Stap bij elkaar. Zet je linkervoet naast je rechtervoet
zodat ze weer naast elkaar staan.
Ik geef het op. Dansen is niks voor mij.
Laat ik het maar bij de muzíek houden.
De wals stamt oorspronkelijk uit de volksmuziek van Zuid-Duitsland en Oostenrijk.
Onstaan, al dan niet onder invloed van een volgens het Duitse reinheitsgebot gebrouwen biertje.
-Wir gehen walsen-
-Bist du verrückt?!’
Kenmerkend voor de wals is de 3/4-maat.
Drie kwartnoten in een maat.
Zoals Graaf Tel ons al leerde in onze Sesamstraat-jeugd.
♫ Wat fijn, zo'n wals die rustig deint. ♫
♫ En ik tel 1, 2, 3, tot het eind. ♫
♫ De maat die blijft maar steeds gelijk. ♫
♫ Het ritme dat blijft dus vastomlijnd. ♫
Drie tellen in de maat dus, met een accent, een nadruk, op de eerste tel. -Boem-tsjak-tsjak-
-Boem-tsjak-tsjak-
Uitermate geschikt om als paar op te dansen.
Voorlopers van de Wals werden al gedanst in
de 12e en 13e eeuw.
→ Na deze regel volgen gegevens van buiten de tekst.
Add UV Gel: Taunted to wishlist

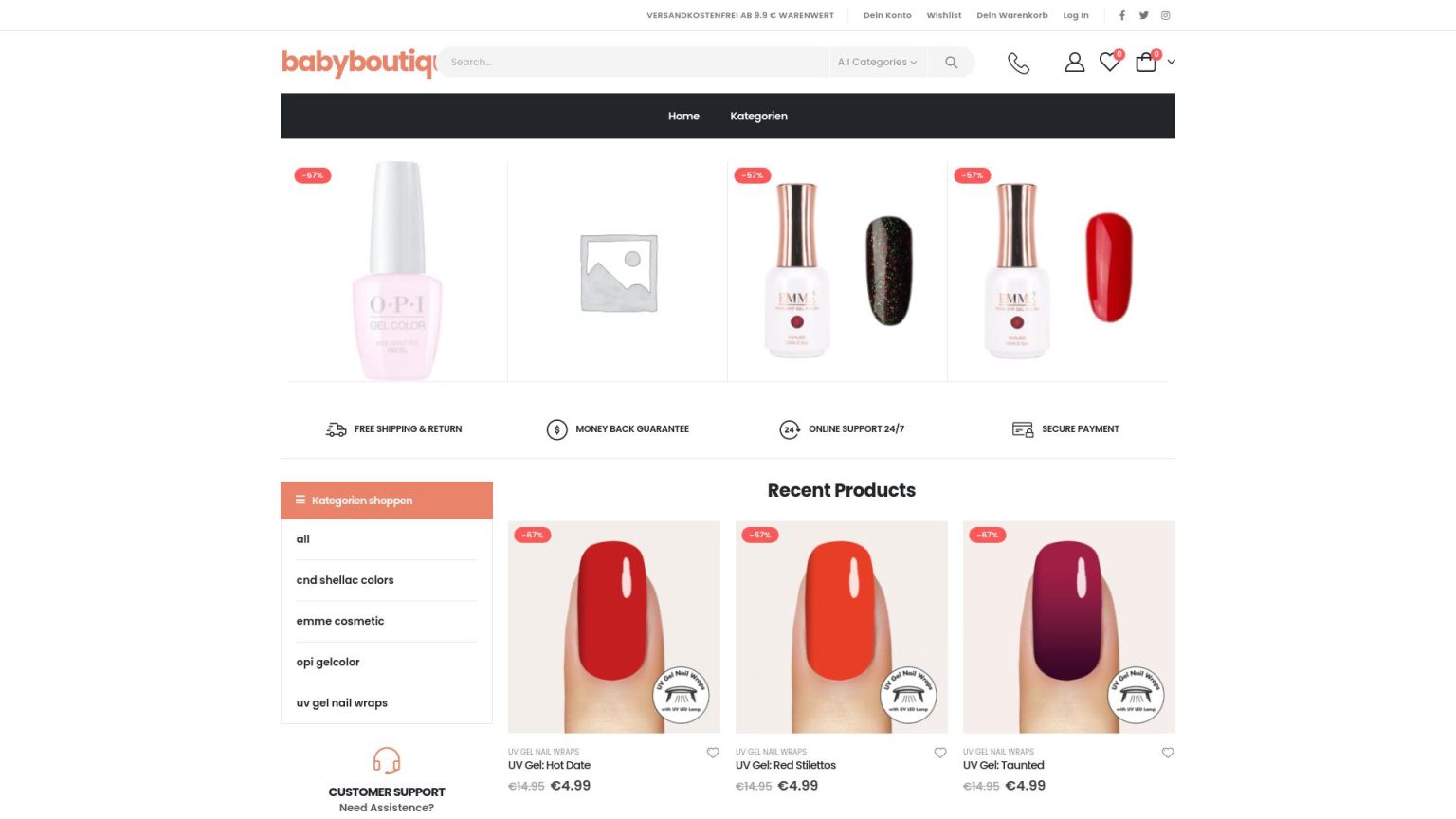pyautogui.click(x=1168, y=753)
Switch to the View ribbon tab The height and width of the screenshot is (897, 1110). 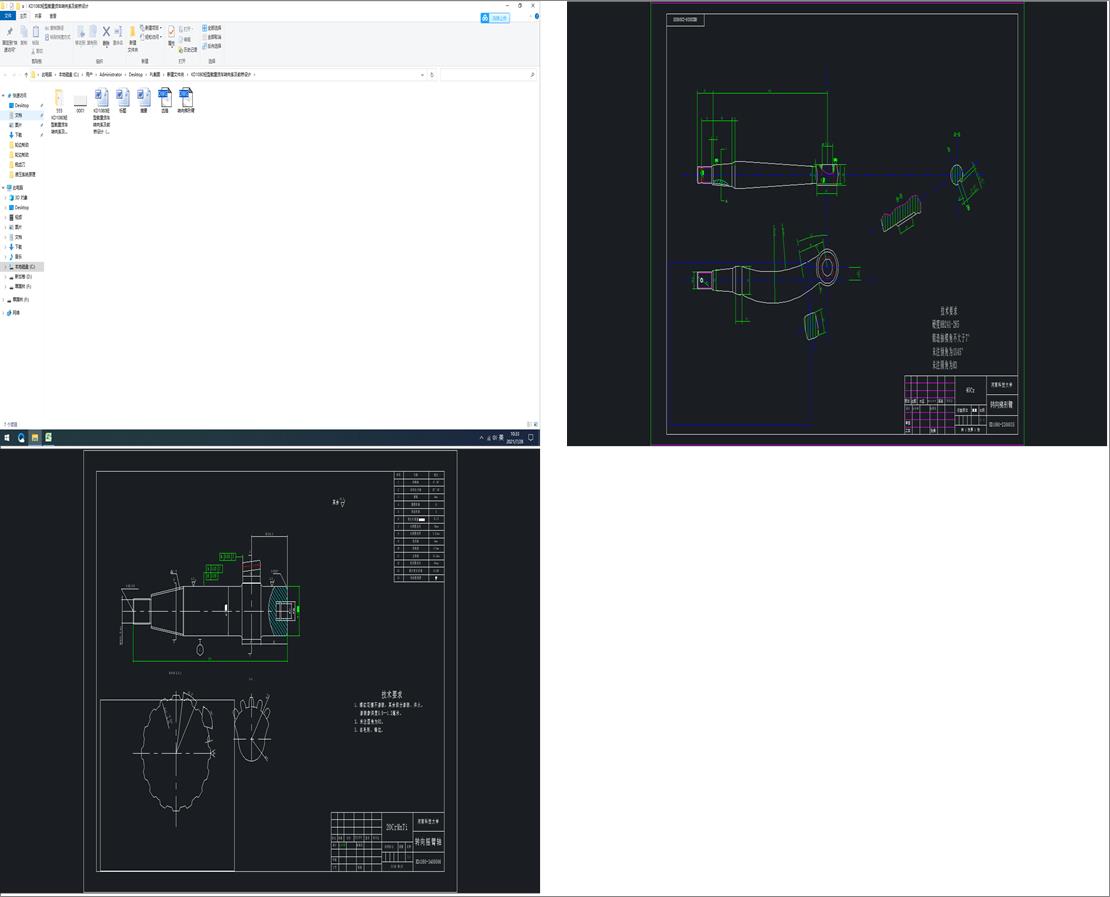pos(53,16)
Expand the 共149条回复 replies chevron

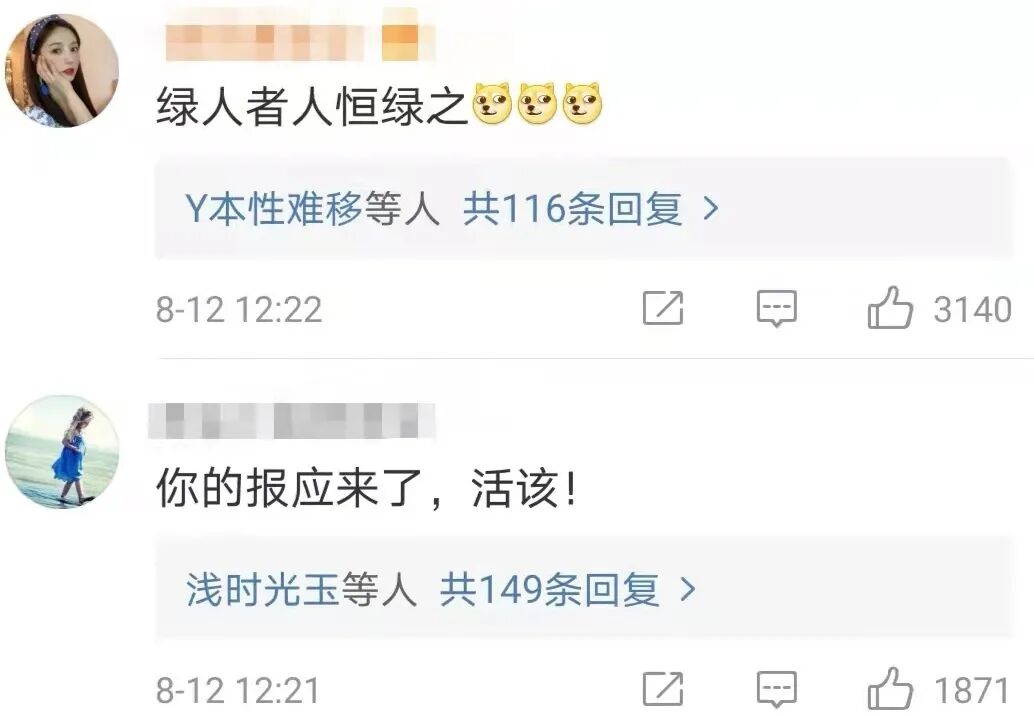tap(688, 589)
Dit waren boerendansen.
De voorloper die in Parijs gedanst zou zijn heette Nizzarda, de versie uit Beieren heette de Volta.
Deze verspreidden zich binnen Europa van het platteland naar de buitenwijken van de stad.
Eind 16e eeuw bereikte de walskoort Wenen,
waar ie de naam 'Weller' kreeg.
De dans werd in de tweede helft van de achttiende eeuw sneller en de dansparen kregen een gesloten danshouding.
Een houding waarbij de dame voorover leunt en het lijkt alsof ze zou omvallen als de man er niet zou zijn.
De hogere klasse vond deze toestand maar abject en infaam.
De dansers dansten zó dicht tegen elkaar
dat hun gezichten elkaar bijna raakten.
Dat kon natuurlijk niet.
Nee, dat kan niet.
Toch waren steeds meer edellieden wel klaar
met hun eigen brave dansen en zeiden:
“Pff, geen bal aan ons geschuifel.
Ik ga walsen op het bal van mijn bedienden!”
De doorbraak van de wals kwam
met het Weens Congres van 1814 en 1815.
Waarschijnlijk is de term Weense Wals ook daarvan afgeleid.
Tijdens dat Congres werd er gebakkeleid over de Europese situatie na de Napoleontische oorlogen.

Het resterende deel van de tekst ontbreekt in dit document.